### Exercise
Search the records for the word "will" and report each line that has it.

### Records
****************

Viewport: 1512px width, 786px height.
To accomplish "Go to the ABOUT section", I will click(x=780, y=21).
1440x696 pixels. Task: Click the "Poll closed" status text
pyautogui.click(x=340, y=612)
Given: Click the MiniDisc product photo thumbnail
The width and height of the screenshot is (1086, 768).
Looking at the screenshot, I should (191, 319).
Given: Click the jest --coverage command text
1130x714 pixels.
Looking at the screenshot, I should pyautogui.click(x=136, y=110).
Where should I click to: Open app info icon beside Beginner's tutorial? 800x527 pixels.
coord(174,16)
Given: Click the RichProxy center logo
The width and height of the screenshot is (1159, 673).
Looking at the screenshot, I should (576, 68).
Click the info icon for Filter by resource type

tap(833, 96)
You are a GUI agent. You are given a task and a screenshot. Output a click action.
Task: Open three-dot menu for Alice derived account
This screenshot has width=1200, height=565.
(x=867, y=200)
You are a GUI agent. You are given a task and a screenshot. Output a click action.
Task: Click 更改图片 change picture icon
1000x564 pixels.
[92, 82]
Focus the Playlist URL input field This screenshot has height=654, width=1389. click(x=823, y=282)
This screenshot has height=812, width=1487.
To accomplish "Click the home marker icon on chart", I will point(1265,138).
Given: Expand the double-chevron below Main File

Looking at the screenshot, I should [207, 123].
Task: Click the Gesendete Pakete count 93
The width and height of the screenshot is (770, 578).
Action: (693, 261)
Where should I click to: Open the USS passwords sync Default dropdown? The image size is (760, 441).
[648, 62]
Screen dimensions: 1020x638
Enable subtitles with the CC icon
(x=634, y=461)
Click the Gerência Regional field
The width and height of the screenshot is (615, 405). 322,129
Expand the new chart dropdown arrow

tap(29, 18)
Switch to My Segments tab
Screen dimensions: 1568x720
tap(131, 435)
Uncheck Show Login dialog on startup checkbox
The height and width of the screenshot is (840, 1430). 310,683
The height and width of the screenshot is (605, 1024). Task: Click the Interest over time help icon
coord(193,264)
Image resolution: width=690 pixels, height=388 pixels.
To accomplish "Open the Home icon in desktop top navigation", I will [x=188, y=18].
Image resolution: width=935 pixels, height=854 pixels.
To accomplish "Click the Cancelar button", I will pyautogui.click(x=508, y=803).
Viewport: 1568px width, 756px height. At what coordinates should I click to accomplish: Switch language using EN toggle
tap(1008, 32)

****************

### Answer box
To accomplish "Go to the ABOUT section", I will click(x=780, y=21).
To accomplish "Click the home marker icon on chart", I will point(1265,138).
To accomplish "Open the Home icon in desktop top navigation", I will [x=188, y=18].
To accomplish "Click the Cancelar button", I will pyautogui.click(x=508, y=803).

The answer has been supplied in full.